Friday, May 3,
Fais Do Do Stage, 11:15 a.m.
T’Monde continues to expand its universe. In February, the Cajun trio of accordionist Drew Simon, fiddler Kelli Jones, and guitarist Megan Brown Constantin, played the Chicago Folk Festival for a second time. The band is now wrapping up its third album, which will be released at Balfa Camp, May 5 through10, 2019, where T’Monde will also serve as the host band. Not bad, considering that T’Monde is a side project for both Simon and Jones, whose primary bands are Pine Leaf Boys and Feufollet, respectively.
T’Monde was formed as a vehicle for Simon to play accordion more, something he couldn’t do with Pine Leaf since the accordion chair was held by Wilson Savoy. Simon was already free-lancing on accordion at small gigs, had recognized that trios were a nimble way to go financially, and invited Jones and Constantin to form the band.
Originally they were the Creole Vampires, inspired by the vampire flick Twilight–a comical name that didn’t make sense in the long run. “We are not Creole and we are not vampires,” Simon says. “We started getting gigs for churches and weddings and I don’t think they would want a band called the Creole Vampires.” Since Joel [Savoy] and Jones used to joke about having a band of the best short Cajun musicians, T’Monde, meaning “little people,” stuck. “Kelli and I are the same height and if she wears heels, she’s slightly taller than me. Megan is 4’ 10,” says Simon. “It means little people, but it also means little world. It’s used in all the terms of endearment in Cajun music.”
Though T’Monde is a trio, there’s nothing little about its sound, which is heavily predicated on Jones and Constantin’s blood harmonies, inspired by the Davis Sisters and the Louvin Brothers. “We don’t really arrange [our harmonies] anymore,” says Constantin. “The parts just show themselves to which person they belong to.”
In the last three years, T’Monde has incorporated ancient French a cappella ballads into its performances. In 2017, the ballad the trio sang at the Chicago Folk Festival was a key reason why it was invited back. “One of the managers came up and said, ‘Just to let you know, the president [of the university] really loved when the two ladies sang the ballad,’” says Simon.

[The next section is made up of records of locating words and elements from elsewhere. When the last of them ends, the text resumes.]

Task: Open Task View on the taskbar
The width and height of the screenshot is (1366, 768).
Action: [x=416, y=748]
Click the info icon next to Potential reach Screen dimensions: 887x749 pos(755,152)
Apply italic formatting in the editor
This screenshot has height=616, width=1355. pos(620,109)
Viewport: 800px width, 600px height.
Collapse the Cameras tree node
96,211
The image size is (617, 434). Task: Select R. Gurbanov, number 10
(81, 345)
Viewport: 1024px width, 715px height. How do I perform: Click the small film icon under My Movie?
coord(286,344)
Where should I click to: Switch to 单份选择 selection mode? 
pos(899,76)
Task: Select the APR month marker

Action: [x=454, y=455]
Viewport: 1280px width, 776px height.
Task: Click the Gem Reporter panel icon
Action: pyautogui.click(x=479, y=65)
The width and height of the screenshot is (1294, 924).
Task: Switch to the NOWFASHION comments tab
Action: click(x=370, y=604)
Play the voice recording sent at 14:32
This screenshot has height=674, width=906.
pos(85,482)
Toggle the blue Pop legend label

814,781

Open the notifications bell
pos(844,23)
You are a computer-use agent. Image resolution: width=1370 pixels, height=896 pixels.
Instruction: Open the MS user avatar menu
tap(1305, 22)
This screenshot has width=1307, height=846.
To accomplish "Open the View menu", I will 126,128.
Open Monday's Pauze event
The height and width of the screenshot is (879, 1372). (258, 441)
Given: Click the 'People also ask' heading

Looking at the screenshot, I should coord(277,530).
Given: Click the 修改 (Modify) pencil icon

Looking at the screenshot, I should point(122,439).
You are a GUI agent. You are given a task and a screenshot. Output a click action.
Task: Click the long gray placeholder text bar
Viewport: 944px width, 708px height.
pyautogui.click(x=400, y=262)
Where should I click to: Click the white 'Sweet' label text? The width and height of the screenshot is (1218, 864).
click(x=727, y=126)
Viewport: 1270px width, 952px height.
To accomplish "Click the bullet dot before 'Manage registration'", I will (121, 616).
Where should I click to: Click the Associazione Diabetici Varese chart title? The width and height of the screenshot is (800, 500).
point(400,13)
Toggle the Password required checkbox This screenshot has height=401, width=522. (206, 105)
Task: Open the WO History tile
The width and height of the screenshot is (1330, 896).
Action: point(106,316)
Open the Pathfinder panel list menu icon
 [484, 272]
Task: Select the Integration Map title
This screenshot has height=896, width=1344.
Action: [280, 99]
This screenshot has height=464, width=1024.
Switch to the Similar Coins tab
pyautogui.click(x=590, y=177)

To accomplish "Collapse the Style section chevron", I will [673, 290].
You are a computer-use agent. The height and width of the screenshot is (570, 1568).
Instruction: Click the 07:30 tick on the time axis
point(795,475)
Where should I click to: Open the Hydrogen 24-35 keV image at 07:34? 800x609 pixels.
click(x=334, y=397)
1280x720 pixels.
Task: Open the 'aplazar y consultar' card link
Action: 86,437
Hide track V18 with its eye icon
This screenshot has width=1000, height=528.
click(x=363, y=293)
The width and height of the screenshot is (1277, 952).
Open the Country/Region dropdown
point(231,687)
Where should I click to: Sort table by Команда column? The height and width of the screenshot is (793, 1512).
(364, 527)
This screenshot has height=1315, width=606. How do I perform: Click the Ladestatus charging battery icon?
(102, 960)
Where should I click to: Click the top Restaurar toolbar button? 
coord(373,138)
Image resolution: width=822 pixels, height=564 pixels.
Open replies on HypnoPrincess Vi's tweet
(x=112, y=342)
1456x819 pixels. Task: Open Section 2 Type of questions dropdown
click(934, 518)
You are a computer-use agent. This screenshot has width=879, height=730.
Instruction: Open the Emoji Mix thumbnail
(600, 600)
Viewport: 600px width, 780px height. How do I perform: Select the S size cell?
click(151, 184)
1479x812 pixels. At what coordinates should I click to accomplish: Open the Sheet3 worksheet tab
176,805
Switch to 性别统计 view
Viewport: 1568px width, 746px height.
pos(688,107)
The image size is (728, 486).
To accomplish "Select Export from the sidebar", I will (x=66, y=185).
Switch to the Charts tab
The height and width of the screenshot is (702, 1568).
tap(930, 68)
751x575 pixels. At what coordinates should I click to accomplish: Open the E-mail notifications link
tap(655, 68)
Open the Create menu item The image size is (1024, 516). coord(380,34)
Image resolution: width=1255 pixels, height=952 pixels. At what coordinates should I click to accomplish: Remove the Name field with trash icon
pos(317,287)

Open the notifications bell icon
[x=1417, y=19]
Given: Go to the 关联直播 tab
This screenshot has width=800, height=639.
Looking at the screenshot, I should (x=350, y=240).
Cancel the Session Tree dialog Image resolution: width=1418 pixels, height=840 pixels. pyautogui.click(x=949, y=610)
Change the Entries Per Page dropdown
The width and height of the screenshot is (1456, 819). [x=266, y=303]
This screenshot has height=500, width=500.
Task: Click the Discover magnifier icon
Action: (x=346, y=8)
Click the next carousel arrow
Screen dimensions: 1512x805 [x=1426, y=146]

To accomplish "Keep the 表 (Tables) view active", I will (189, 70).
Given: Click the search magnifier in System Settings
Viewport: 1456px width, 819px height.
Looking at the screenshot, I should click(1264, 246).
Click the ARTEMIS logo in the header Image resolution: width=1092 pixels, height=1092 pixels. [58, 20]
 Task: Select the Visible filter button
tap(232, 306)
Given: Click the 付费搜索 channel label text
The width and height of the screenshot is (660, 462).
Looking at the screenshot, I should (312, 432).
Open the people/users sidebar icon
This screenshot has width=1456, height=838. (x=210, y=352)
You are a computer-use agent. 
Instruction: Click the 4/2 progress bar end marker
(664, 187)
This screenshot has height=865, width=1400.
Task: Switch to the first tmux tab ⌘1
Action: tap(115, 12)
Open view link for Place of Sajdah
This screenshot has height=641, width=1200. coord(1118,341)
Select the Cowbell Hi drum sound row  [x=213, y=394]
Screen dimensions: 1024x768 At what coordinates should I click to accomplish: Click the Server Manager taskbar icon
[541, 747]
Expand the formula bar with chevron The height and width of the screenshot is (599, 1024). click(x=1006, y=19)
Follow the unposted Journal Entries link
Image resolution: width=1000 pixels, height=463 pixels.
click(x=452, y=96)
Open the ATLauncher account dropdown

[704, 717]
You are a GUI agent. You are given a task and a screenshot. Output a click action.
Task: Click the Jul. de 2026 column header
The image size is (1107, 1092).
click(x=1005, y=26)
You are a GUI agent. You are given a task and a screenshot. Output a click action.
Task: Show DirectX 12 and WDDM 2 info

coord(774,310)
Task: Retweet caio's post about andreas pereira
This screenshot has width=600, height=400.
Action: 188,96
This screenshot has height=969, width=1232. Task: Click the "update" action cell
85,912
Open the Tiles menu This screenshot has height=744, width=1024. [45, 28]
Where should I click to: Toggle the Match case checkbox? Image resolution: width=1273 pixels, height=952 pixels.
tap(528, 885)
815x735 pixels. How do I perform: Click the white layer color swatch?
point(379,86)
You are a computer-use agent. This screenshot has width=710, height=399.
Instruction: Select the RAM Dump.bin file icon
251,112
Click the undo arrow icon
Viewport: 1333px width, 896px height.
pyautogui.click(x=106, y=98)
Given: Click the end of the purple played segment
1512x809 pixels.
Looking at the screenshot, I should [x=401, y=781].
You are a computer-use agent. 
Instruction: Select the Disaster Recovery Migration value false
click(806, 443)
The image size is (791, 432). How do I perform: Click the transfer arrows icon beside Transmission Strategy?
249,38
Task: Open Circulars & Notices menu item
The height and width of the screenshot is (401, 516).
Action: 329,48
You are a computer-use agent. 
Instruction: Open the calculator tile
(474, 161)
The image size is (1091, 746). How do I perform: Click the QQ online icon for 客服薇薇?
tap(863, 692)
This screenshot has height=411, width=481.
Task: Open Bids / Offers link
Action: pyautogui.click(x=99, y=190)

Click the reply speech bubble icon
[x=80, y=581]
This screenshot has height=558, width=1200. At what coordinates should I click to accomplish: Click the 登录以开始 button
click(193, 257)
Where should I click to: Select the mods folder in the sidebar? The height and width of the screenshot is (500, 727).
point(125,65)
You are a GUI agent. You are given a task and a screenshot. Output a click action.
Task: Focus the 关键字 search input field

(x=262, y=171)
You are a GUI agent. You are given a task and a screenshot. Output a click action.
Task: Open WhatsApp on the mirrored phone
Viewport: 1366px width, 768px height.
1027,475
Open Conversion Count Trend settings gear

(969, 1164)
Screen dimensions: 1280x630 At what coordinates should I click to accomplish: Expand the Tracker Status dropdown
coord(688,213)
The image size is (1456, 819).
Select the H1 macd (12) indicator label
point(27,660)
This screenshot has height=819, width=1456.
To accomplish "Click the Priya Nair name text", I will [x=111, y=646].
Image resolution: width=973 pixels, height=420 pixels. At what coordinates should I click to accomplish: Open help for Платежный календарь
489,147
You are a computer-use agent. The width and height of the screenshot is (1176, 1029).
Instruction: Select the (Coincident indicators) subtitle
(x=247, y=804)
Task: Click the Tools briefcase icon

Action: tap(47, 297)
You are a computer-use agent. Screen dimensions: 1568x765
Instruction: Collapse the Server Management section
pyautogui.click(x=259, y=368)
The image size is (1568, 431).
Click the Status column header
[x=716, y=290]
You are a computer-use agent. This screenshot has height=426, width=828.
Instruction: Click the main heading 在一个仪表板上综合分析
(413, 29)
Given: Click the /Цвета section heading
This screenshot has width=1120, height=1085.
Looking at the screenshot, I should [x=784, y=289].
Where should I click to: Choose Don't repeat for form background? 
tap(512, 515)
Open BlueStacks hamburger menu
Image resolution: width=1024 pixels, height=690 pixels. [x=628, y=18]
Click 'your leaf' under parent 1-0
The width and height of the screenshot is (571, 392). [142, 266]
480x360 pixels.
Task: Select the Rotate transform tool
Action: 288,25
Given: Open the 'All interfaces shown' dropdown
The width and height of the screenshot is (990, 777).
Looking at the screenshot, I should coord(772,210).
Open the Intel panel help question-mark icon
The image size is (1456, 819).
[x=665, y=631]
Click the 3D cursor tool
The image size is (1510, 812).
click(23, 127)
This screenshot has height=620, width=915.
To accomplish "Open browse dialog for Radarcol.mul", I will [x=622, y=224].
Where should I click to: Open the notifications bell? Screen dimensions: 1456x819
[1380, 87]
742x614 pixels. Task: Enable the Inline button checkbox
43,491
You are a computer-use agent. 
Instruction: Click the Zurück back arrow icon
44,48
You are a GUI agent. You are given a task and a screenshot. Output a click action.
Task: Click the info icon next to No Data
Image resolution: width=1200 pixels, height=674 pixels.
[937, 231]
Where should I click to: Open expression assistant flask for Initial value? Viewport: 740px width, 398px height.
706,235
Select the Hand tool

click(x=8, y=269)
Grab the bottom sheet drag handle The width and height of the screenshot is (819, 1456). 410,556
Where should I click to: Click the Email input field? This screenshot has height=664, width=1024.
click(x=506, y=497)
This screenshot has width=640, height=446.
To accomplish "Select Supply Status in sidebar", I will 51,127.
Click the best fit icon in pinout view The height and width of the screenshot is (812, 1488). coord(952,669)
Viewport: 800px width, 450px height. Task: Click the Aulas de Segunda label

Still, neither Simon nor Constantin ever thought this would last eight years. “We just enjoy each other‘s company and tastes in music,” Constantin explains about the group’s unexpected longevity. “As we continued to learn new music, whether that be Cajun, country or anything else, we incorporate that into this band. We’re all fairly open to any song anyone wants to bring. It’s just nice to be in company that is welcoming to your new ideas.”